Fair Credit Reporting Act
The bill states the intent that the provisions of the Act will not apply to the fraud alert network, provided the participants are in compliance with the other provisions of the bill.

EFFECT OF SENATE AMENDMENT(S):

Removed under the Senate amendment
The provisions authorizing the creation of a statewide "fraud alert network" to allow financial institutions and merchants to share information for the purpose of combating financial crime are removed. The standards for the provision of information to the fraud alert network are removed.
The provisions granting legal immunity to the financial institutions and merchants with respect to the statewide "fraud alert network" are removed.

Added under the Senate amendment
The Financial Fraud and Identity Theft Crimes Investigation and Prosecution Program (Program) is created in the Department of Community, Trade and Economic Development (DCTED). Two regional financial fraud and identity theft crime task forces are created. One task force includes King and Pierce counties and the second includes Spokane County. A representative of the Attorney General is a member of each task force. The DCTED must appoint members for each task force that represent local law enforcement, county prosecuting attorneys, and financial institutions. The task forces must: meet to discuss emerging trends and threats of local financial fraud and identity theft crimes; set priorities for the activities of the task forces; apply to the DCTED for funding to hire prosecutors and law enforcement personnel to investigate and prosecute financial fraud and identity theft crimes; establish performance measures; and report twice annually to the DCTED.
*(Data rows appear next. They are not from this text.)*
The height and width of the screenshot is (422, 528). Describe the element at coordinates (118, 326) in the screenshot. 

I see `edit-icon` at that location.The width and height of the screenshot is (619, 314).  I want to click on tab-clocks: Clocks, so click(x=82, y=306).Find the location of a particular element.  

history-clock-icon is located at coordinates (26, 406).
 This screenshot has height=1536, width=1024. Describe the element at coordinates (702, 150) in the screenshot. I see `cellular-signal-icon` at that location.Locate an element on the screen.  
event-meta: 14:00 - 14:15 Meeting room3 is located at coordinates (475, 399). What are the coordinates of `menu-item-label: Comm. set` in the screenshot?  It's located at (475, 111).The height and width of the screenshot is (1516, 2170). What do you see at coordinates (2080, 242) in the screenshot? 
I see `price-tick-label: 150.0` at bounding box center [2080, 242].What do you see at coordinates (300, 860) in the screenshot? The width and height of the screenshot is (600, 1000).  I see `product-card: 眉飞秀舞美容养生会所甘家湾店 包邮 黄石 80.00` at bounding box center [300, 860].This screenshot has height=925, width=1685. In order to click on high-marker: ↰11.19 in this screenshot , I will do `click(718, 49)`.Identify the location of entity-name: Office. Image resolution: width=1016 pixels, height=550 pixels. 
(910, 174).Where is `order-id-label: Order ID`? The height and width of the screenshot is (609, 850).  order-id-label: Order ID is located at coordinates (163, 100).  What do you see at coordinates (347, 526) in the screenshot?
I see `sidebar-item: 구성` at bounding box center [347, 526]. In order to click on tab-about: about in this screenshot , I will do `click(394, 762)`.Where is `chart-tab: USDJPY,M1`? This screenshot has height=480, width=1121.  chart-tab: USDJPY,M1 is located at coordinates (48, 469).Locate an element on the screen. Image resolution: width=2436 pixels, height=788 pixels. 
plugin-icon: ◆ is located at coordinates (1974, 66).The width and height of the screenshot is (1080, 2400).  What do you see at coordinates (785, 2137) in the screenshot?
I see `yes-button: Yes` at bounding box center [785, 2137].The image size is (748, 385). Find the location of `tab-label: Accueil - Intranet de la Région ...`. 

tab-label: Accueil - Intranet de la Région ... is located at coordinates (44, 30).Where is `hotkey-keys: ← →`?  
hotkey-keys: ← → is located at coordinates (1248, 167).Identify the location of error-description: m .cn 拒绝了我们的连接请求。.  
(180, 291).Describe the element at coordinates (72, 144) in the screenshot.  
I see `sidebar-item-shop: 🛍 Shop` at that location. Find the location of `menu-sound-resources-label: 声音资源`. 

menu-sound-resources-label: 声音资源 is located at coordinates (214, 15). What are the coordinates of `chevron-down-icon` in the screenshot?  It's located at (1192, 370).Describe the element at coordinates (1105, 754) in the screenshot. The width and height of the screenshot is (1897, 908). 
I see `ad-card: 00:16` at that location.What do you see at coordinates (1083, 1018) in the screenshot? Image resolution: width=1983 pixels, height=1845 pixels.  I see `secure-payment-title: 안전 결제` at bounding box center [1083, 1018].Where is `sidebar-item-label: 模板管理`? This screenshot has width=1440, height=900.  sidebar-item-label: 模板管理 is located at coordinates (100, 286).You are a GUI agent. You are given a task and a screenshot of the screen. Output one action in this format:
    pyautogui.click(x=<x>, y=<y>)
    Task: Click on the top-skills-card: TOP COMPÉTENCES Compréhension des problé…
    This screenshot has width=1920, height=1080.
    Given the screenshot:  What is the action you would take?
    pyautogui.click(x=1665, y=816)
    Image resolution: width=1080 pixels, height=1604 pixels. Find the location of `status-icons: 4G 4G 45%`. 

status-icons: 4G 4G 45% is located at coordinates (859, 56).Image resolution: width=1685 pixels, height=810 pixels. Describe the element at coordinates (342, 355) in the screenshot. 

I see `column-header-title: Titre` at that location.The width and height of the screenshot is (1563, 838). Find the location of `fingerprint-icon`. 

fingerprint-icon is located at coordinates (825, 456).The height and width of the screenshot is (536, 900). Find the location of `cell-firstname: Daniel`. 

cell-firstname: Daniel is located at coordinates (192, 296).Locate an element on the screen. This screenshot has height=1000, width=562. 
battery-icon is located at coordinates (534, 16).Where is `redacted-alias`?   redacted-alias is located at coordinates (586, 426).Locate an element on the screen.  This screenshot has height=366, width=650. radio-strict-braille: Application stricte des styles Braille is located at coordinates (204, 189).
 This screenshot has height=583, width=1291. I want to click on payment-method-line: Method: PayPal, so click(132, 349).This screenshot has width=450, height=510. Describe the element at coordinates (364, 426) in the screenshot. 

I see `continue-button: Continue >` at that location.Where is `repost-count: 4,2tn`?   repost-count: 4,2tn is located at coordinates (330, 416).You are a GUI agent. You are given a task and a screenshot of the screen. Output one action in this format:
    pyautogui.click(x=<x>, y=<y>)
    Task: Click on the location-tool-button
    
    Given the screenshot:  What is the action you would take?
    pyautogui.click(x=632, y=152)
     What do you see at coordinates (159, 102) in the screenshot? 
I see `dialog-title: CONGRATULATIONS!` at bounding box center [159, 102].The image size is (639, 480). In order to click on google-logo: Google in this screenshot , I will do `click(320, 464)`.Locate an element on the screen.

The Financial Fraud and Identity Theft Crimes Investigation and Prosecution Program Account (Account) is created in the State Treasury as an appropriated account. The Account may receive funds from appropriations, surcharges on certain filings by lenders with the Department of Licensing, federal funds, gifts, and grants. Expenditures from the Account may be used only to support the activities of the task forces and program expenses of the DCTED.

The surcharges on the lender filings are $8 on paper filings and $3 on electronic filings.

There is an appropriation for up to $488,000 from the Account to DCTED for the Program.

The Act expires on July 1, 2015.

Appropriation: None.

Fiscal Note: Preliminary fiscal note available.

Effective Date: The bill takes effect 90 days after adjournment of session in which bill is passed.

Staff Summary of Public Testimony:

(In support) Banks and merchants receive information related to fraud but are not able to share that information due to the fear of liability. This bill will help prevent fraud and also help catch criminals who have already perpetrated fraud. Identity theft is a huge problem today. This bill helps institutions share information with law enforcement. The current system has a number of weak links. This bill addresses some of those weak links. The bill could be strengthened. The network is allowed but it could be required. There is not enough consumer interaction in the bill. Consumers often don't receive much follow-up information from police after submitting information about crimes. Retailers lose about $36 billion nationwide due to theft. Retailers want to work with law enforcement and help catch and convict criminals. This bill is another tool against organized theft.

(Opposed) None.

Persons Testifying: Representative Roach, prime sponsor; Amy Fortier; and Vicky Marin, Washington Retail Association and Law Enforcement Group Against Identity Theft.

Persons Signed In To Testify But Not Testifying: None.